GPS and powered by a vehicle! Do you have writeup of what you did? This is very similar to an idea that I’ve been toying with and I’d like to see what others have done.

Not yet, but it’s not that big a deal, maybe I should do a writeup. The EPS basically supplies 5V, the GPS spits out 1, 5 or 10Hz NMEA data to ttyO4. The CAN bus sees data from the ECU/vehicle, it gets logged from there.

Currently I’m struggling with Linux 3.8 pin control; currently with a newer Angstrom image and Linux kernel the can interfaces don’t show up (with either White or Black).

You should definitely do a write up. Have you tried any other distributions on the BB? Personally, I’ve almost always used Arch, although recently I’ve been running Debian, and I’ve been doing this so that I can use newer kernels and a package manager with better documentation.

I’ve deinstalled all gfx / desktop related packages because they don’t matter for my purpose. On the one hand it would be great to use a standard distro (ubuntu, debian, centos or such), on the other hand all low level work for the bones seems to get done on angstrom first. The platform has enough memory and storage that an embedded oriented platform is no longer very necessary or useful, I think, but tools and drivers for embedded type things do count. Ideally I think it would be good if the 'bone community would get behind Ubuntu/Debian or Fedora/CentOS.

If you are running your development tools on your target device, you would almost certainly be more efficient if you switched to a cross-development method where your tools run on a powerful desktop machine and only the resulting target code runs on the target machine. The Angstrom distribution was built this way, and if you follow the build instructions on its home page you should be able to easily recreate the cross-development tools and build custom images from the comfort of your powerful desktop!

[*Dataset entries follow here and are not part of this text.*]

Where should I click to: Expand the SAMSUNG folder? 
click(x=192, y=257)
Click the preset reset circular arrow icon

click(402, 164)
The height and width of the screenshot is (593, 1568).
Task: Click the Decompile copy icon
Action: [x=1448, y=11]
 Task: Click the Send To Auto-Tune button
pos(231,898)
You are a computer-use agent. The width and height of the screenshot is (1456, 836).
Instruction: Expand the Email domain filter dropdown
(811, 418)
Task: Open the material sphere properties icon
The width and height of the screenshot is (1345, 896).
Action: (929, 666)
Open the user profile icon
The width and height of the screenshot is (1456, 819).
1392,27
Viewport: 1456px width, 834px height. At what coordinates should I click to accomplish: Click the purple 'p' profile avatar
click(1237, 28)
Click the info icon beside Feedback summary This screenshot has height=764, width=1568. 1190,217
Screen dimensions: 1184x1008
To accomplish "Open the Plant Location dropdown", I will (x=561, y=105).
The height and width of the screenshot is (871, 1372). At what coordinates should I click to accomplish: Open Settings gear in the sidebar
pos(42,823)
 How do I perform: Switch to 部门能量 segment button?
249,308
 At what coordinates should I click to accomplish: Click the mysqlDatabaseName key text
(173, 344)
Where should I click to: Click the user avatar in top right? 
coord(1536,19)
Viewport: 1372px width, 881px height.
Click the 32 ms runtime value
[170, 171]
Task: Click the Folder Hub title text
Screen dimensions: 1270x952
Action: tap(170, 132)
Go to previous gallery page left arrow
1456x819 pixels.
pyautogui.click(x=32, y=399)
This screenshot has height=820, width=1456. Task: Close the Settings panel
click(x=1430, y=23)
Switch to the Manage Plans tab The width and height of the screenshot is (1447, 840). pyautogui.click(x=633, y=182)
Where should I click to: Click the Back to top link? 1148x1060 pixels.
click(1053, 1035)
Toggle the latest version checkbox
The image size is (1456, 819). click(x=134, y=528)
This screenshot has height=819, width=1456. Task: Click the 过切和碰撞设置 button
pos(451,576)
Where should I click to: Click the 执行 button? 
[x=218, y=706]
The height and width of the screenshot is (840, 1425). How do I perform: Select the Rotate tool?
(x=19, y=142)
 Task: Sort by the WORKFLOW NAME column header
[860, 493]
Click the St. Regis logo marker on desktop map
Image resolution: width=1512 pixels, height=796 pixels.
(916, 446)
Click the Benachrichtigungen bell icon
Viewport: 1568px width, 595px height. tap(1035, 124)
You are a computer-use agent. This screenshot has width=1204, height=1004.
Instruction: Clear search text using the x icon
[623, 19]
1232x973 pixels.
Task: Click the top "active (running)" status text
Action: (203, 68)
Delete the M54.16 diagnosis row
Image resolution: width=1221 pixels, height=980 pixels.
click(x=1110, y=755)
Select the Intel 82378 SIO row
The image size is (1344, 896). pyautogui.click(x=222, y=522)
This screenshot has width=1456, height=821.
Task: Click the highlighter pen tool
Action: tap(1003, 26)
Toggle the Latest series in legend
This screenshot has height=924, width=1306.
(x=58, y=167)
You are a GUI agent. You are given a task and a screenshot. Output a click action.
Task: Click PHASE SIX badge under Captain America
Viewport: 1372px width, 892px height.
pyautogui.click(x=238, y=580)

Well, for a suitably advanced definition of “easily”, anyway. The tools are certainly easier to use than they were back in the OpenZaurus days, but it might take a bit of reading and experimenting to get up to speed.

Join the dark side of the source!

@joseph_yarborough … yes, no python please - civilized people use Javascript to modulate their PWM’s… :slight_smile:

@Bert_Lindner Have you been able to get the CANbus cape working with the black? I cross-posted on the google groups list; running into the same issue. Cape is recognized but it doesn’t load the firmware for the cape and I get no can interfaces.

[ 4.445426] bone-capemgr bone_capemgr.8: failed to load firmware ‘BB-BONE-SERL-01-00A2.dtbo’

@Corey_Thuen No not yet, unfortunately. same thing here. I guess it will take a while before 3.8 pinctrl configs reaches most boards, and I haven’t really wrapped my head around it yet.